2025-11-01

The Dataset

  • This project looks at Student exam score data set analysis from kaggle.
  • The data set compares student habits to exam scores. It compares six columns, which are, student ID, hours studied, sleep hours, attendence percent, previous score, and exam score.

plotly Plot Comparing Hours Studied, Sleep Hours and Exam Score

This graph shows the correlation between hours studied sleep hours and then exam scores. Through the graph u can see the clear correlation between hours studied and their exam score. The more that students studied the higher their exam scores were. There isn’t a strong correlation between sleep hours and exam scores. However there are some data points that had the least hours of sleep and the lowest scores and points with highest scores and a lot of sleep which could imply a slight corraltion. Overall, we can see that the more sleep and hours studied tend to lead to higher exam scores.

plotly Plot that Shows the Distrubition of Exam Scores

This histogram shows the how many students received each grade. You can also therefore see which grade was the most and least common. I found that the most common score was between 30 and 40. While the least common fell between 50 and 55.

ggplot that Compares Attendence and Exam Score

This graph shows the corraltion between attendence and exam scores. The more often students went to class the higher their exam scores were.

ggplot Comparing Hours Studied and Exam Scores

This box plot shows the min, max, q1, q3 and average for 3 groups. The groups are people who studied between 0-5 hours, 6-10 hours, 11+ hours. The overal values in each group increase the more they studied.

Code for Grouping

To find a relationship between attendance and exam scores, i decided to use a bar graph.

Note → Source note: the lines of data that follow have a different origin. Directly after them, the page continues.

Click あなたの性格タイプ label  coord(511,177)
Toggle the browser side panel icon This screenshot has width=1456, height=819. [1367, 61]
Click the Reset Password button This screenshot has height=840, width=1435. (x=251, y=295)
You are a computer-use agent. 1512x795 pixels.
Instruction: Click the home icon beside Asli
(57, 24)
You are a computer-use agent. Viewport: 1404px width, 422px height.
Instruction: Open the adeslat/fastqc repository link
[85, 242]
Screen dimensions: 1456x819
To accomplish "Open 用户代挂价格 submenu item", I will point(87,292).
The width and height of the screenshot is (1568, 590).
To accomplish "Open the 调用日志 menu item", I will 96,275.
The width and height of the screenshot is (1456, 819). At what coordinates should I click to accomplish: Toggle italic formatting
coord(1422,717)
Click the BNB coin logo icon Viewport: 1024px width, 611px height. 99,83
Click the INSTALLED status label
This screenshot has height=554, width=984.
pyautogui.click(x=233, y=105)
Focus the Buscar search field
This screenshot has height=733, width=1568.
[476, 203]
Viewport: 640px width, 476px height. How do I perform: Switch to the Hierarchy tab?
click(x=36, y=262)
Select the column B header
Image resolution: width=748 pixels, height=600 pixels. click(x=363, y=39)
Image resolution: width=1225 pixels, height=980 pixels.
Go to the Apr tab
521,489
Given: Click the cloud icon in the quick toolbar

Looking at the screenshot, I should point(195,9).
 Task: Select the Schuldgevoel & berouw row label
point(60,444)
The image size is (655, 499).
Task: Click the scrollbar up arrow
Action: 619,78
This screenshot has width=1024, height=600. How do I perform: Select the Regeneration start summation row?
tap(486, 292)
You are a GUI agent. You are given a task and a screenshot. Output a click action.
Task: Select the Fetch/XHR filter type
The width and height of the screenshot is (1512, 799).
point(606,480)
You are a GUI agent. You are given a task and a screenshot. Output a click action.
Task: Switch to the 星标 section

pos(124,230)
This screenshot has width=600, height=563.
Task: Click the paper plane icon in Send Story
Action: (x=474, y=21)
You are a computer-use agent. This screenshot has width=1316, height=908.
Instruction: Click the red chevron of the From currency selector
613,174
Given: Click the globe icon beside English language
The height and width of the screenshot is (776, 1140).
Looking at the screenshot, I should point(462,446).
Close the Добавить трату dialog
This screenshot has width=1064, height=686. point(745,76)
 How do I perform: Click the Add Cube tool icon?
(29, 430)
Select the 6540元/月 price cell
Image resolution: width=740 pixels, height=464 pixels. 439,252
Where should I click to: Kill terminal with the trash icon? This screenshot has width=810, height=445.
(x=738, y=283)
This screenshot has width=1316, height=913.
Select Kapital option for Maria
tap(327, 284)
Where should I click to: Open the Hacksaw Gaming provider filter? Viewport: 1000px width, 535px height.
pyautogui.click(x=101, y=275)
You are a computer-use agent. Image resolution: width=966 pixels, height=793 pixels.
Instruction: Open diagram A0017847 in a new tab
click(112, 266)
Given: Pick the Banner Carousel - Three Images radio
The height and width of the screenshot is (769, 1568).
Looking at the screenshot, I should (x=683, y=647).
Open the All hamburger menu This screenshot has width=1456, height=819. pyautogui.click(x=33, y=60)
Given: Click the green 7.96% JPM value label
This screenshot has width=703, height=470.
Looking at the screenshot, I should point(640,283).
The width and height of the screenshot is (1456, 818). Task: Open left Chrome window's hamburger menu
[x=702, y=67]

But to do this i had to group the attendance to I could demonstrate the correlation. Here is my code on how i grouped the attendance.

exam_scores$attendance_group <- cut(exam_scores$attendance_percent,
                                   breaks = c(0, 60, 80, 100),
                                   labels = c("Low (0-60%)", 
                                              "Medium (61-80%)", 
                                              "High (81-100%)"))

Statistical Analysis

Looking at the exam scores, through calculation we are able to find the following:

  • Mean: 34.0
  • Median: 34.1
  • Standard Deviation: 6.8
  • Minimum: 17.1
  • Maximum: 51.3
  • Range: 17.1 - 51.3

Conclusion

Overall through this analysis we could see the range of exam scores and how the distribution of it looks. Then we were able to look into which factor effects exams scores. We found that overall there was a mild correlation between sleep and previous score. That overall the less sleep you got the more common in was to do poorly on the exam. However there were stronger coraltions between hours studied and attendance. The more hours studied and the more classes a student went to often led to a higher exam score.